Image processing: Otsu's method thresholding. Help with optimizing code/algorithm

1,089 views
Skip to first unread message

Aneesh Sathe

unread,
Nov 8, 2014, 10:34:24 AM11/8/14
to julia...@googlegroups.com
Hello!

I use matlab for image processing and was thinking of moving some of my code to julia. But i found that the matlab function graythresh() was missing. So, i wrote my own version. 

Since I've been using julia for less than a week i doubt my code and/or algorithm is the best. So any input is much appreciated

I've used the Images package to read my tif file. and then passed it to the graythresh() function pasted below

Comparisons for a test image:
Matlab: Elapsed time is 0.013389 seconds. thresh value: 0.1294
Julia: elapsed time: 1.035032847 seconds thresh value: 0.13013116644890854

Clearly, the julia code is slower but seems to give the right answer. 

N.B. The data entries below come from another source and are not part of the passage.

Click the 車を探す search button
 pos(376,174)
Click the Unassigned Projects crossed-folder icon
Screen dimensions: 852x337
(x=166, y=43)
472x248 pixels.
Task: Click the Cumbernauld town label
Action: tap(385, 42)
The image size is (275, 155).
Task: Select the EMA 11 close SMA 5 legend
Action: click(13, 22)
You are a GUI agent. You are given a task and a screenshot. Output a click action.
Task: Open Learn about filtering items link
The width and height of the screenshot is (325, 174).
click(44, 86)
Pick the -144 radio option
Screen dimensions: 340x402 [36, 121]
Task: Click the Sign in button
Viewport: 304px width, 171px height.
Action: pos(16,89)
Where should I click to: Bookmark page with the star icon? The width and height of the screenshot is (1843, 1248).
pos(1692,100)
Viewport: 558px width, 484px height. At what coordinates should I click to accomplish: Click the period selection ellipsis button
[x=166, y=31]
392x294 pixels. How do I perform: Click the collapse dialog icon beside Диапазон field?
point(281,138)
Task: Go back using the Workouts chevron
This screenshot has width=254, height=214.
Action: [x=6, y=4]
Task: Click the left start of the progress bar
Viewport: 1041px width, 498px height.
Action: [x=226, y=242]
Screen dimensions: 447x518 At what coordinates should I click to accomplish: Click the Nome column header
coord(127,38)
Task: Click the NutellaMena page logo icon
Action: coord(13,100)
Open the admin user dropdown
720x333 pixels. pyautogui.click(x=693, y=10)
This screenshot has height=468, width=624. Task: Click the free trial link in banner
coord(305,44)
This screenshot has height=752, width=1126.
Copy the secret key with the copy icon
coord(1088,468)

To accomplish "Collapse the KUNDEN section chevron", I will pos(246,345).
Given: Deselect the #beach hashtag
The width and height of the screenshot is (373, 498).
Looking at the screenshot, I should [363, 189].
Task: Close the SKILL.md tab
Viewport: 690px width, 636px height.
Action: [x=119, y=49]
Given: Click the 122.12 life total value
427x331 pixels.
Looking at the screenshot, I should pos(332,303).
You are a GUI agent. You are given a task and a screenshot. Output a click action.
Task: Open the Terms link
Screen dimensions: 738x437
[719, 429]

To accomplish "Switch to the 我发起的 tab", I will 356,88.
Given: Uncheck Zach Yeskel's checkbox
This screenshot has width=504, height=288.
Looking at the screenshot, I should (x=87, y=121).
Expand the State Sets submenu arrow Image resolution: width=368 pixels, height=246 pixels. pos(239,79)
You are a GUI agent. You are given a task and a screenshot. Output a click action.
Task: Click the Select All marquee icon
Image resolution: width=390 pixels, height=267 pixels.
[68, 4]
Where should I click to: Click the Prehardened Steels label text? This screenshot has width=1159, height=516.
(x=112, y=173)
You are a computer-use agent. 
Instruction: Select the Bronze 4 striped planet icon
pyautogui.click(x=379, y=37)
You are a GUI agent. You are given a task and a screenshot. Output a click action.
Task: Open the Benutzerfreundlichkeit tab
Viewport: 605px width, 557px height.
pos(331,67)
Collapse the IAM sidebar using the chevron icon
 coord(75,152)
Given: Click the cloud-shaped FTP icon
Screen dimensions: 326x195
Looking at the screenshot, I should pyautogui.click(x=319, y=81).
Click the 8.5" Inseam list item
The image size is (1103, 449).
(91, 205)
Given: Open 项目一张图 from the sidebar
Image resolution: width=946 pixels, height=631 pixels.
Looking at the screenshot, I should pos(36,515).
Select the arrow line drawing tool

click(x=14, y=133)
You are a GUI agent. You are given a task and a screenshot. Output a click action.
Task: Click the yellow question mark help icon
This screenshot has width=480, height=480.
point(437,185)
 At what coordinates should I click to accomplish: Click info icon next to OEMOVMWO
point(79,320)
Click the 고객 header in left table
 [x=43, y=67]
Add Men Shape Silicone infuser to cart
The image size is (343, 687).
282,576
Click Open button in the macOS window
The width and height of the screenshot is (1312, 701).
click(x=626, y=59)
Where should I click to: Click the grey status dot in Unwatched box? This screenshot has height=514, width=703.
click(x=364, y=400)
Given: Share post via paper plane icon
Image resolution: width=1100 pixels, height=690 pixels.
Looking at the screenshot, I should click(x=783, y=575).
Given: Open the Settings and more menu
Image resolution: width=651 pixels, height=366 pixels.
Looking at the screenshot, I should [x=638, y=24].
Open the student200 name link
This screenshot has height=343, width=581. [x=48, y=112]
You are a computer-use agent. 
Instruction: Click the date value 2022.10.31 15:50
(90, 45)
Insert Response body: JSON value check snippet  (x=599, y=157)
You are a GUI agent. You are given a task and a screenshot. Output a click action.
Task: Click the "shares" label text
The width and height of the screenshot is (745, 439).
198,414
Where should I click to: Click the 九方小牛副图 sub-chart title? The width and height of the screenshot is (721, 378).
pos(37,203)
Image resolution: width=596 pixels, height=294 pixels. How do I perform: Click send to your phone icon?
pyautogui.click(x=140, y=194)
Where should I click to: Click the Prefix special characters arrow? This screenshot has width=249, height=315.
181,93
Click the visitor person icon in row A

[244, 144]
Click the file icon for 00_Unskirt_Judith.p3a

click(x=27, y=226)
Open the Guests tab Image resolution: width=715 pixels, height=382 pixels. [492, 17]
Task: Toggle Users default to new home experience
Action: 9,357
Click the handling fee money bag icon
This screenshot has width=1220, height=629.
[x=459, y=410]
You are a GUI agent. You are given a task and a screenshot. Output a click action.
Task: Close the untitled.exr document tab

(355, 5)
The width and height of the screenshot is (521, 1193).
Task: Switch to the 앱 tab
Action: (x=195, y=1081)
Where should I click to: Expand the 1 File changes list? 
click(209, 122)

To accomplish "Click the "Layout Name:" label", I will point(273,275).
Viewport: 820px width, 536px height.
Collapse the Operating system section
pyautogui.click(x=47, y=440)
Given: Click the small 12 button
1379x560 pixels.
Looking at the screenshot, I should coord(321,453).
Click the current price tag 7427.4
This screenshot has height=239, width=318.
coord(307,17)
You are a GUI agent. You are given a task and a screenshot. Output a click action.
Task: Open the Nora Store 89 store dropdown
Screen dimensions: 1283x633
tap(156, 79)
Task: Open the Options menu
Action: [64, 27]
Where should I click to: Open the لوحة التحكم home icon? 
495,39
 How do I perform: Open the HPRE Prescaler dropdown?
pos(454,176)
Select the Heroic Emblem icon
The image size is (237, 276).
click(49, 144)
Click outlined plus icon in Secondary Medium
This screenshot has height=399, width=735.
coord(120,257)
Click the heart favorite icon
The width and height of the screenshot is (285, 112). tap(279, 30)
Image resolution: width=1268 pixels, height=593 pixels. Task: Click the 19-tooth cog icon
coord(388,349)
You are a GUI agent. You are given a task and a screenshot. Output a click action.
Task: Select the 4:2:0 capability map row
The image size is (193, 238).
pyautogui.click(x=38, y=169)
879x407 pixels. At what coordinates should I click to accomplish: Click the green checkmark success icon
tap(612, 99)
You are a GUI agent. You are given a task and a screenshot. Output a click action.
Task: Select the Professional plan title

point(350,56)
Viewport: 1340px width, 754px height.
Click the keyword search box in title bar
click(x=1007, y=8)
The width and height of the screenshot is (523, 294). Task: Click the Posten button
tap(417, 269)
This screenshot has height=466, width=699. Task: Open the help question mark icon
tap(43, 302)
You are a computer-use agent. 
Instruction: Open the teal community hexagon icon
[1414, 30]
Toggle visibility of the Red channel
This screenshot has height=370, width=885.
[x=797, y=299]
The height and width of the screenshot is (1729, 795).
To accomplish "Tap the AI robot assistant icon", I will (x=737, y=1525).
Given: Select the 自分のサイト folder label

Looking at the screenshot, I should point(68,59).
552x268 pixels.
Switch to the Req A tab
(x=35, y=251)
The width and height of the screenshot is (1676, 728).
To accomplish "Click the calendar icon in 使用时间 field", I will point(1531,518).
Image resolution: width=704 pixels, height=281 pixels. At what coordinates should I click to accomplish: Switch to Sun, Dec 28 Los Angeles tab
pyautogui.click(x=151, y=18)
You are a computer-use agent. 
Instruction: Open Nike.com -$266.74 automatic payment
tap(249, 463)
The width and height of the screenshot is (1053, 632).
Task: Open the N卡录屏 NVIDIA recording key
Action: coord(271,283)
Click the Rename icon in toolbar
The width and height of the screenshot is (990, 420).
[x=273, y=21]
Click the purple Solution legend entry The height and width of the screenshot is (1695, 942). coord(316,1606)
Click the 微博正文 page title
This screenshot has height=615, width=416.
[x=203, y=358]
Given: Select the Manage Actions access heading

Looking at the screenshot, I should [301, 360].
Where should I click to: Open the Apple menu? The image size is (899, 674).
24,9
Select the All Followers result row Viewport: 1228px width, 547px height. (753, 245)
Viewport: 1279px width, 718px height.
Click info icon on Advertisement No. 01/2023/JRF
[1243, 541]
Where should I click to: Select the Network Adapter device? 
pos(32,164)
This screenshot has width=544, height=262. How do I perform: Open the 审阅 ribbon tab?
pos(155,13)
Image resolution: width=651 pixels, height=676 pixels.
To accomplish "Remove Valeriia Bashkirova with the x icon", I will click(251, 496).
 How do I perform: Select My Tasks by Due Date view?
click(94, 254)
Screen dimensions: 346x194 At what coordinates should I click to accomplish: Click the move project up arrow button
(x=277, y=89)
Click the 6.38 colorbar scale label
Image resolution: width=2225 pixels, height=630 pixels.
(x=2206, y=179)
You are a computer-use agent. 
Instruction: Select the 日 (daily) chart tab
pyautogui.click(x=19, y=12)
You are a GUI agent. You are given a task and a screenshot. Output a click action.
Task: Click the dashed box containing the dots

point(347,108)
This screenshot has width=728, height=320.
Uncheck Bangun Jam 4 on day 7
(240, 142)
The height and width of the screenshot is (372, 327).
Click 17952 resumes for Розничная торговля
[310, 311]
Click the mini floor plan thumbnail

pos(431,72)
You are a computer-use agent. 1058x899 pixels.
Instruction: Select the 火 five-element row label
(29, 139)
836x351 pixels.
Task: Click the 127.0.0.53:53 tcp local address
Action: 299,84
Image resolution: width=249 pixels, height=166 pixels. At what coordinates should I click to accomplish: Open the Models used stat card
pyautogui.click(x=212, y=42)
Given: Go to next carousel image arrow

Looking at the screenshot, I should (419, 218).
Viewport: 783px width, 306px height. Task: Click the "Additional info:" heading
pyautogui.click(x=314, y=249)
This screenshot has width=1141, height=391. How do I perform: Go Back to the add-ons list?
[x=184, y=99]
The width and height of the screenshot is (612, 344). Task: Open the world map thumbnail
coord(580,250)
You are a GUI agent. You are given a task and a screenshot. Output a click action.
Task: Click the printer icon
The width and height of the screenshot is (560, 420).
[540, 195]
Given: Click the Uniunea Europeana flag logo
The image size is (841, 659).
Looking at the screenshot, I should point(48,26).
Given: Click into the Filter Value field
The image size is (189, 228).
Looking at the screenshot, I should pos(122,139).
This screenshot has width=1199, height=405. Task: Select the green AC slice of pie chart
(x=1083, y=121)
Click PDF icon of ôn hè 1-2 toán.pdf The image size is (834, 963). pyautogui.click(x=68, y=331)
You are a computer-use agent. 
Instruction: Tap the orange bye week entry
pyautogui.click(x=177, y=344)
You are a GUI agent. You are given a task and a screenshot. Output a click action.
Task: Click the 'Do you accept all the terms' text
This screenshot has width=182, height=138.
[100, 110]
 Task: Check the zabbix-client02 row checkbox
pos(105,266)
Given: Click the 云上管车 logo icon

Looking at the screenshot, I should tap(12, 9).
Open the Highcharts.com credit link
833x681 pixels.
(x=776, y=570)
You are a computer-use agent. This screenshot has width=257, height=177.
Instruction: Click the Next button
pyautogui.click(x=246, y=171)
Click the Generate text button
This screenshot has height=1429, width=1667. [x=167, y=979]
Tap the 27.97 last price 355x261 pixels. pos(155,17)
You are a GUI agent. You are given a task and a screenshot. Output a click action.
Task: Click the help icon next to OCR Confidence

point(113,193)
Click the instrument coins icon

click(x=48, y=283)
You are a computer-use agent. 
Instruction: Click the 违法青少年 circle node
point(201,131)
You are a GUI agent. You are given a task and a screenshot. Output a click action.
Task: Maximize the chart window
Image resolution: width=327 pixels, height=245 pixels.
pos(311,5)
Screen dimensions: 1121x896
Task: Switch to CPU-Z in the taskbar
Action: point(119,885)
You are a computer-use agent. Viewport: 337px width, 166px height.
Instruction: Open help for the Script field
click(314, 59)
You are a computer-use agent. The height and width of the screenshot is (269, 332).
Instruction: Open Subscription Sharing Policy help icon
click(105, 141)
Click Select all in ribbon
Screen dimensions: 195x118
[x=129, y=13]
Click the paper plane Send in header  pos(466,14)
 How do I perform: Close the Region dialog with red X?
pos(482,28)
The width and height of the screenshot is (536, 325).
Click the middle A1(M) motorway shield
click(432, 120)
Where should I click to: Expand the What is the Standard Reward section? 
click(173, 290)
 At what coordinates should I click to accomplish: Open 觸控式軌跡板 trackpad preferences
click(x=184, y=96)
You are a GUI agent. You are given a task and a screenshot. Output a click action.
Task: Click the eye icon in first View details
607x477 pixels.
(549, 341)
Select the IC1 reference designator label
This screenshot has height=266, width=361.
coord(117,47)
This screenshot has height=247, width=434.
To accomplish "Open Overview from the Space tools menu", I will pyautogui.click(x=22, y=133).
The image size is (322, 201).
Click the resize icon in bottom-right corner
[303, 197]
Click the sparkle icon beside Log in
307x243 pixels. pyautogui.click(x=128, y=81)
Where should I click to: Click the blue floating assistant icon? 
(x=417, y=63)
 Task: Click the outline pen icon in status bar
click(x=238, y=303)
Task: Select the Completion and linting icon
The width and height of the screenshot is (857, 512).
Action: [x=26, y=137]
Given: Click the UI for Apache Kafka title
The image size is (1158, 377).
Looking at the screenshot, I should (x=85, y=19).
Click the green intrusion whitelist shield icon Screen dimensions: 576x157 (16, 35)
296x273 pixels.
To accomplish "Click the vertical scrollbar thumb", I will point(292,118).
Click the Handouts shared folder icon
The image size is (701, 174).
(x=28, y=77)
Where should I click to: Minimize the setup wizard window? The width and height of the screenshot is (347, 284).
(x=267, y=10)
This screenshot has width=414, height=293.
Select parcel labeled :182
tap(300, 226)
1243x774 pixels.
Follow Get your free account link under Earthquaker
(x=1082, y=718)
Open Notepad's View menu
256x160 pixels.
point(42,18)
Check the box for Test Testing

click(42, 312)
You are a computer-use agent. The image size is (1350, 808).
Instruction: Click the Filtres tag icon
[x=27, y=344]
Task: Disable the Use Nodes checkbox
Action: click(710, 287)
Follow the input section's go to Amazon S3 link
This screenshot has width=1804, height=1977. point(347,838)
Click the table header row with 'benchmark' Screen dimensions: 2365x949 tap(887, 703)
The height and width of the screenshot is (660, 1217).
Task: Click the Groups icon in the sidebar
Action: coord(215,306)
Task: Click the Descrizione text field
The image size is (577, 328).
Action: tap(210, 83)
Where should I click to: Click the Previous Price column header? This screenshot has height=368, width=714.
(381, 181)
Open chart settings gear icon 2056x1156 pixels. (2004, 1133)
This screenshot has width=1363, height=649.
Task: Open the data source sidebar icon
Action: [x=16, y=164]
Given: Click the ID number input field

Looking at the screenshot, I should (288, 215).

where i think it might be slowing down:
1) the function is not a .jl file
2) the conversion to Array from the image format is inefficient
3) i'm doing loops wrong
4) the float values are slowing things down

i tried using the profiler but couldn't quite get it to work for either just @profile graythresh()   or   @profile graythresh(img)

Cheers!
-Aneesh 



Attached files:
1) the test code for Otsu's method with the graythresh function(remember to run that cell before the rest)
2) the tif image i used for testing

The relevant part of code from the ijulia notebook

function graythresh(in_img)
    
    g=convert(Array,in_img);
    step=65536;
    
    #get histogram values
    e,counts=hist(g[:],linrange(minfinite(g[:]),maxfinite(g[:]),step))
        
   im_len=length(in_img);
    
    tot_sum=0;
    for t=1:step-1 
        tot_sum=tot_sum+t*counts[t];
    end
    
    sumB = 0;
    wB = 0;
    wF = 0;
    varMax = 0;
    threshold = 0;
    for t = 1:step-1
        
        wB=wB + counts[t]; #weight background
        
        wF=im_len - wB; #weight foreground
        
        sumB=sumB+t*counts[t];
        
        mB = sumB / wB;            #Mean Background
        mF = (tot_sum - sumB) / wF;    # Mean Foreground
        
        varBetween = wB * wF * (mB - mF)^2;
        # Check if new maximum found
        if (varBetween > varMax) 
            varMax = varBetween;
            threshold = t;
        end
    end
    return e[threshold]
end


Ostu's method-test.ipynb
control.mvd2 - XY point 3-1.tif

Jason Merrill

unread,
Nov 8, 2014, 2:52:09 PM11/8/14
to julia...@googlegroups.com
Here's a sketch of a different algorithm that I believe converges to the same value:

1. Initialize thresh to the mean value of the image pixels
2. Compute the mean of the pixels that are larger than thresh, mplus, and smaller than thresh, mminus.
3. Set thresh to the mean of mminus and mplus, and then loop back to 1. Iterate to a fixed point.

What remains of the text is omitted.